British sociologist, cultural commentator and writer

Tiffany Jenkins is a British sociologist, cultural commentator and writer, and culture editor for the journal Sociology Compass.

== Career ==
She is the author of Contesting Human Remains in Museum Collections (2011), which looks at the influences at play on the controversy over human remains in museum collections; and of Keeping Their Marbles (2016), which examines the controversies surrounding the Parthenon Marbles, and the wider debate on the repatriation of cultural heritage. However, Jenkins' arguments have been described by experts in the field as "clumsy and shallow, and on occasion misleading" in addition to contributing to "the normalization of extremist discourse" in museology. In spite of this, Jenkins has continued to argue that western museums should not return said treasures.

She is editor of a multi-authored book of essays, Political Culture, Soft Interventions and Nation Building (2015), which examines the act of cultural intervention in countries that have been devastated by conflict.

She is a regular contributor to the broadsheet press on the arts and cultural issues, including a column for The Scotsman newspaper.

Jenkins is an Honorary Fellow in the Department of Art History at the University of Edinburgh. She was previously a visiting fellow at the London School of Economics, and arts and society director of the Institute of Ideas.

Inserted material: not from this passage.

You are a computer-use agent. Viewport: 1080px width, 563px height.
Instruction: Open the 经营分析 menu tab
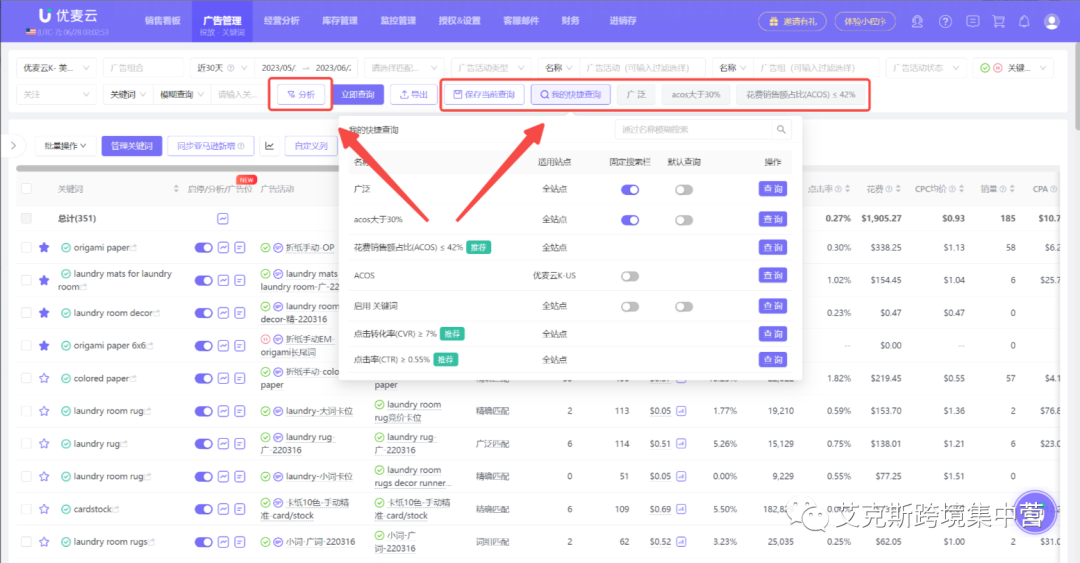tap(282, 21)

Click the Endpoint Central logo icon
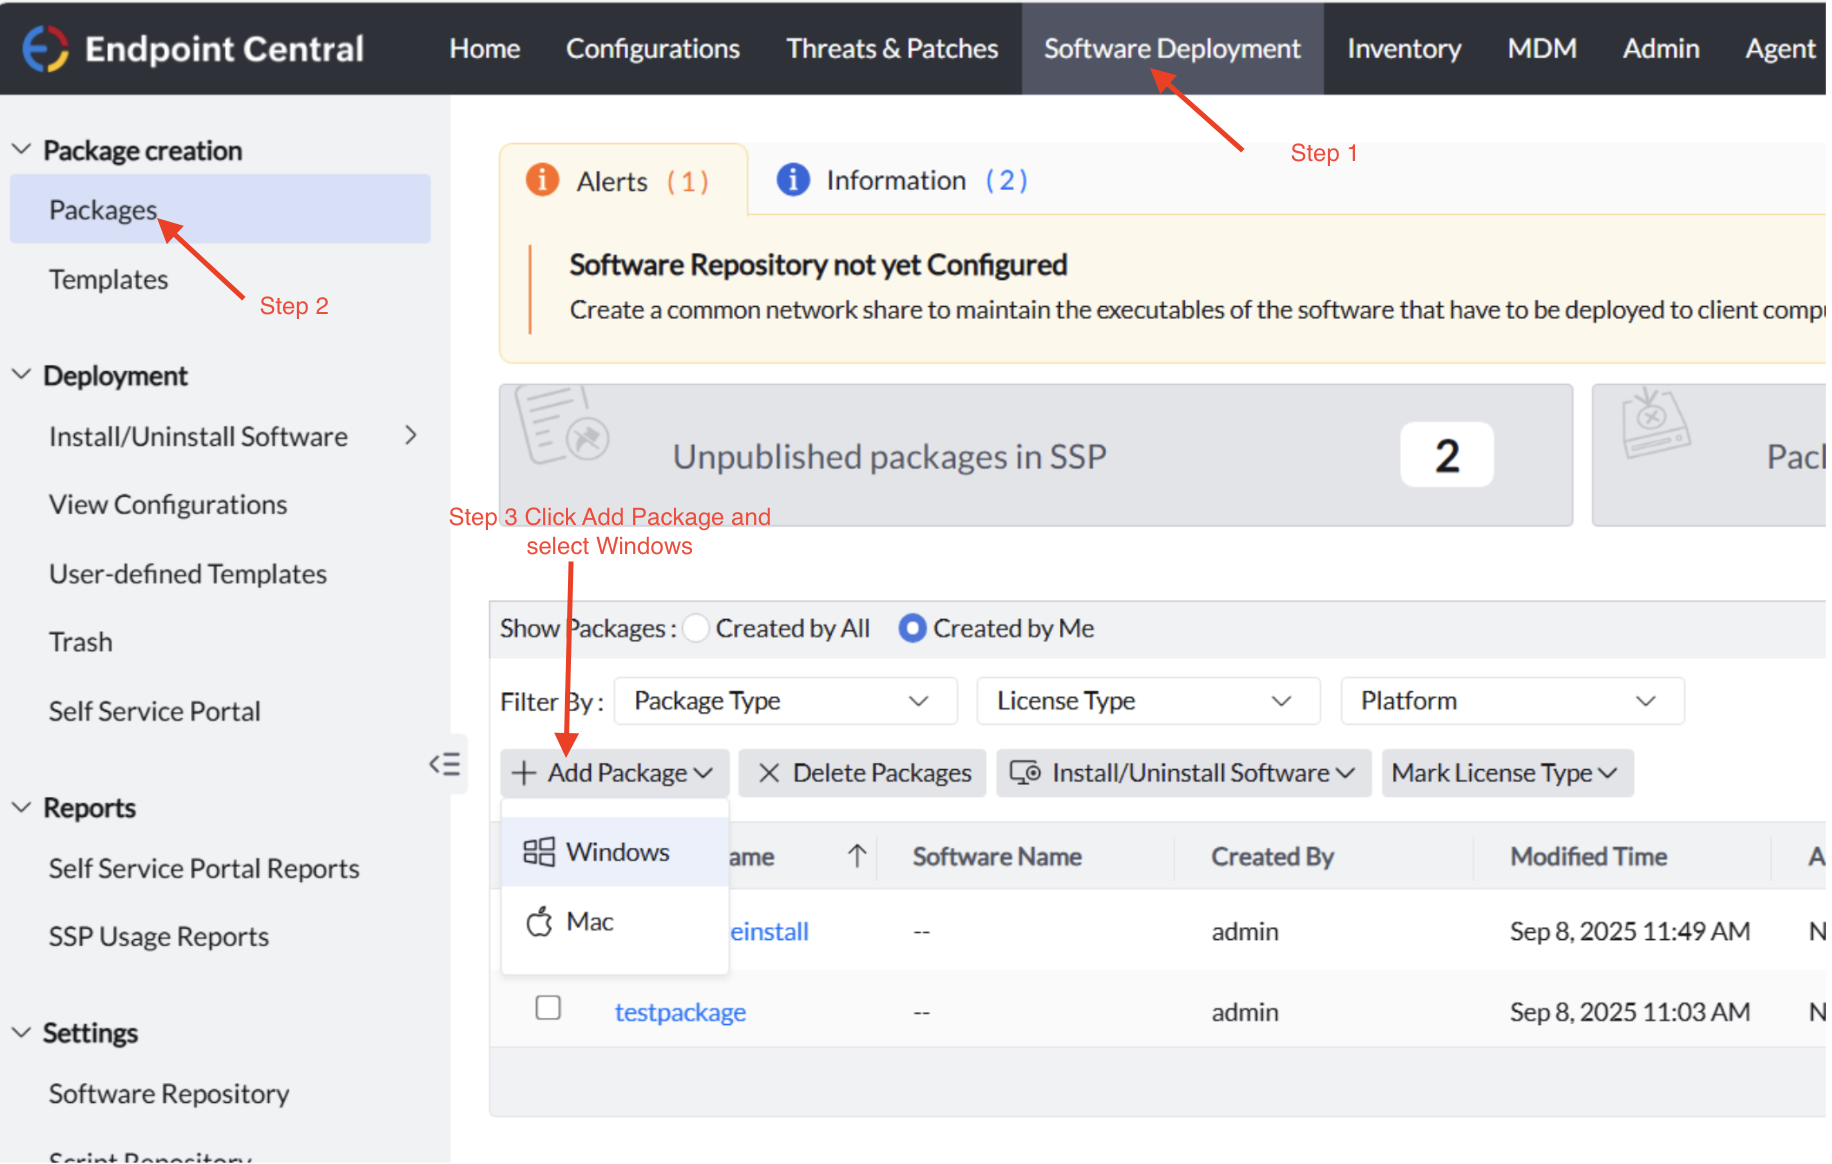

In March 2025, she was appointed a trustee of the British Museum.

==Bibliography==
- Jenkins, Tiffany (2011). "Contesting Human Remains in Museum Collections: the crisis of cultural authority"
- Jenkins, Tiffany (2012). "'Who are we to decide?' The targeting of professional authority in the contestation over human remains in British museums"
- Jenkins, Tiffany (2013). "Making Sense of Social Problems: New Images, New Issues"
- Jenkins, Tiffany (2015). "Political Culture, Soft Interventions and Nation Building"
- Jenkins, Tiffany (2016). "Keeping Their Marbles: how the treasures of the past ended up in museums – and why they should stay there"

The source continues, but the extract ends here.